AIM OF THE TASK: Format every line of the listing below as a Markdown table with two columns, Row and Line. Number the rows in order and leave out blank lines.

Dataset excerpt:
#####
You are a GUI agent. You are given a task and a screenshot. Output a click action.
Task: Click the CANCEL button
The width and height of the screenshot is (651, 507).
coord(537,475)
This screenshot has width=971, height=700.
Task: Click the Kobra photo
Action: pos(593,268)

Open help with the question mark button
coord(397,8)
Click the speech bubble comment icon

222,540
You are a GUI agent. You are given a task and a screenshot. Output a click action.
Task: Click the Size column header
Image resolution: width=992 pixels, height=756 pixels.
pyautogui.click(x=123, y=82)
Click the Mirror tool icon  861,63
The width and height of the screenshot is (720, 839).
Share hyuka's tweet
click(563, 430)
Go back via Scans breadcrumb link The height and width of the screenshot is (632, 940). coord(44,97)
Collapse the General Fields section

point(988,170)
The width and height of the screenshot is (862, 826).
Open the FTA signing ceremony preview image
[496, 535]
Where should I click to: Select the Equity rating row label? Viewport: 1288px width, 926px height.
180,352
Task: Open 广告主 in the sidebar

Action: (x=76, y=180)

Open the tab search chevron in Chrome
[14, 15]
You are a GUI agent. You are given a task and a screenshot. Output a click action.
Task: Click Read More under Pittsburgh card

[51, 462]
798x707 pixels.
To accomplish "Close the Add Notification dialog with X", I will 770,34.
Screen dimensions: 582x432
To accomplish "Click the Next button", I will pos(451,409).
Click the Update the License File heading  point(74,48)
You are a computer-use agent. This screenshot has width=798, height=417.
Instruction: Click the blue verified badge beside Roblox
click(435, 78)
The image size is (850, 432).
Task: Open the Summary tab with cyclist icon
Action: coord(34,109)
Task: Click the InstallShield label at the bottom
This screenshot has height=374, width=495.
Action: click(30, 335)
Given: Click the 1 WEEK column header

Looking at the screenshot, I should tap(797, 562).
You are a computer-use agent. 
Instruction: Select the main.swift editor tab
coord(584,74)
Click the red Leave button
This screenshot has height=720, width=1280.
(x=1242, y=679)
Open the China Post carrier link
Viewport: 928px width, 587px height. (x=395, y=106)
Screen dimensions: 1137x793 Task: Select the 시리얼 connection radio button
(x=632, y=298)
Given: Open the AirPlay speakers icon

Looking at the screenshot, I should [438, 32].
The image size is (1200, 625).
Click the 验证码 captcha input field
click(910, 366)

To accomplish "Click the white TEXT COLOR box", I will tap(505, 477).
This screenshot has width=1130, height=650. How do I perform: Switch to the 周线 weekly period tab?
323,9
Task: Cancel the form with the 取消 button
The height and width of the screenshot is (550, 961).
#####
TASK SOLUTION:
| Row | Line |
|---|---|
| 1 | You are a GUI agent. You are given a task and a screenshot. Output a click action. |
| 2 | Task: Click the CANCEL button |
| 3 | The width and height of the screenshot is (651, 507). |
| 4 | coord(537,475) |
| 5 | This screenshot has width=971, height=700. |
| 6 | Task: Click the Kobra photo |
| 7 | Action: pos(593,268) |
| 8 | Open help with the question mark button |
| 9 | coord(397,8) |
| 10 | Click the speech bubble comment icon |
| 11 | 222,540 |
| 12 | You are a GUI agent. You are given a task and a screenshot. Output a click action. |
| 13 | Task: Click the Size column header |
| 14 | Image resolution: width=992 pixels, height=756 pixels. |
| 15 | pyautogui.click(x=123, y=82) |
| 16 | Click the Mirror tool icon  861,63 |
| 17 | The width and height of the screenshot is (720, 839). |
| 18 | Share hyuka's tweet |
| 19 | click(563, 430) |
| 20 | Go back via Scans breadcrumb link The height and width of the screenshot is (632, 940). coord(44,97) |
| 21 | Collapse the General Fields section |
| 22 | point(988,170) |
| 23 | The width and height of the screenshot is (862, 826). |
| 24 | Open the FTA signing ceremony preview image |
| 25 | [496, 535] |
| 26 | Where should I click to: Select the Equity rating row label? Viewport: 1288px width, 926px height. |
| 27 | 180,352 |
| 28 | Task: Open 广告主 in the sidebar |
| 29 | Action: (x=76, y=180) |
| 30 | Open the tab search chevron in Chrome |
| 31 | [14, 15] |
| 32 | You are a GUI agent. You are given a task and a screenshot. Output a click action. |
| 33 | Task: Click Read More under Pittsburgh card |
| 34 | [51, 462] |
| 35 | 798x707 pixels. |
| 36 | To accomplish "Close the Add Notification dialog with X", I will 770,34. |
| 37 | Screen dimensions: 582x432 |
| 38 | To accomplish "Click the Next button", I will pos(451,409). |
| 39 | Click the Update the License File heading  point(74,48) |
| 40 | You are a computer-use agent. This screenshot has width=798, height=417. |
| 41 | Instruction: Click the blue verified badge beside Roblox |
| 42 | click(435, 78) |
| 43 | The image size is (850, 432). |
| 44 | Task: Open the Summary tab with cyclist icon |
| 45 | Action: coord(34,109) |
| 46 | Task: Click the InstallShield label at the bottom |
| 47 | This screenshot has height=374, width=495. |
| 48 | Action: click(30, 335) |
| 49 | Given: Click the 1 WEEK column header |
| 50 | Looking at the screenshot, I should tap(797, 562). |
| 51 | You are a computer-use agent.  |
| 52 | Instruction: Select the main.swift editor tab |
| 53 | coord(584,74) |
| 54 | Click the red Leave button |
| 55 | This screenshot has height=720, width=1280. |
| 56 | (x=1242, y=679) |
| 57 | Open the China Post carrier link |
| 58 | Viewport: 928px width, 587px height. (x=395, y=106) |
| 59 | Screen dimensions: 1137x793 Task: Select the 시리얼 connection radio button |
| 60 | (x=632, y=298) |
| 61 | Given: Open the AirPlay speakers icon |
| 62 | Looking at the screenshot, I should [438, 32]. |
| 63 | The image size is (1200, 625). |
| 64 | Click the 验证码 captcha input field |
| 65 | click(910, 366) |
| 66 | To accomplish "Click the white TEXT COLOR box", I will tap(505, 477). |
| 67 | This screenshot has width=1130, height=650. How do I perform: Switch to the 周线 weekly period tab? |
| 68 | 323,9 |
| 69 | Task: Cancel the form with the 取消 button |
| 70 | The height and width of the screenshot is (550, 961). |